On Sat, Dec 31, 2011 at 12:03 PM, Laurence Tratt <laurie@tratt.net> wrote:
Hi Laurence. Overall great work, but I have to point out one thing - if you want us to look into benchmarks, you have to provide a precise benchmark and a precise way to run it (few examples would be awesome), otherwise for people who are not aware of the language this might pose a challenge. PS. Glad to be of any help Cheers, fijal

On Sat, Dec 31, 2011 at 12:29:40PM +0200, Maciej Fijalkowski wrote: Hi Maciej,
At the moment, I'm not even sure I know what representative benchmarks might be - it's certainly something I'd like advice on! I did mention one simple benchmark in my message, which is "make regress" - it compiles the compiler, standard library, examples, and tests.

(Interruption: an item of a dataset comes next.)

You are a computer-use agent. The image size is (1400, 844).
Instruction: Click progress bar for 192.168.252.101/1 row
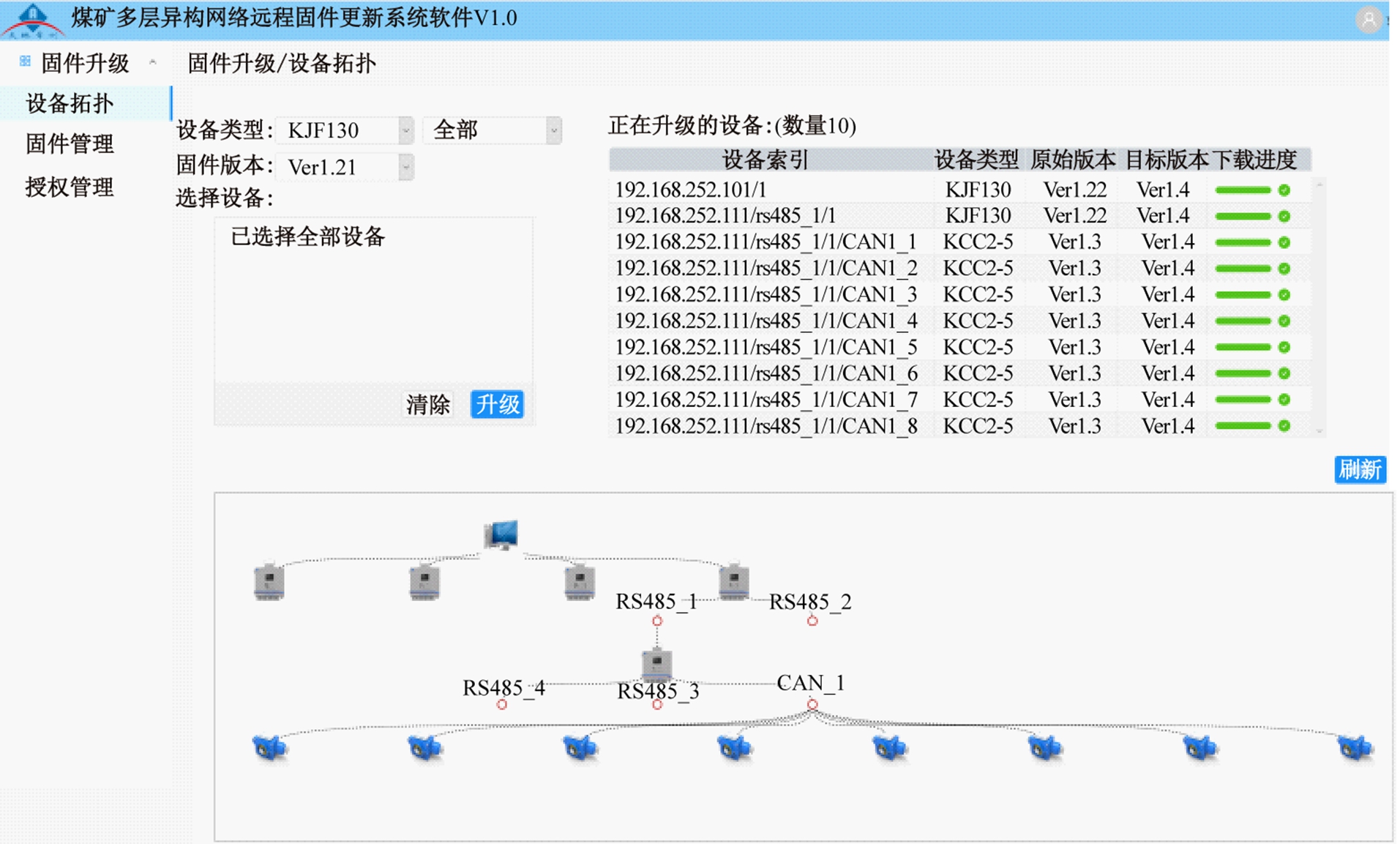[x=1243, y=190]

This exercises most (not all, but most) of the infrastructure, so it's a pretty decent test (though it may not be entirely JIT friendly, as it's lots of small-ish tests; whether the JIT will warm up sufficiently is an open question in my mind). To run this test, I'd suggest something like: $ make clean ; cd vm ; make ; cd .. ; time make regress The reason for that order is that it 1) cleans everything (in order that it'll be built later) 2) compiles the VM on its own (we don't want to include that in the timings!) 3) executes "make regress" and times it (without including the VM build in the figures). If you're interested in creating new micro-benchmarks, the language manual is hopefully instructive: http://convergepl.org/documentation/1.2/quick_intro/ Let's say, for arguments sake, that you thought testing integer addition in a loop is a good idea. This program will do the trick: func main(): i := 0 while i < 100000: i += 1 You can then compile it: $ convergec -m f.cv and then execute it: $ time converge f That way, you know you're not including the time needed to compile the program. Yours, Laurie -- Personal http://tratt.net/laurie/ The Converge programming language http://convergepl.org/ https://github.com/ltratt http://twitter.com/laurencetratt

Hi Laurence, On Sat, Dec 31, 2011 at 16:26, Laurence Tratt <laurie@tratt.net> wrote:
A quick update: on this program, with 100 times the number of iterations, "converge-opt3" runs in 2.6 seconds on my laptop, and "converge-jit" runs in less than 0.7 seconds. That's already a 4x speed-up :-) I think that you simply underestimated the warm-up times. A bientôt, Armin.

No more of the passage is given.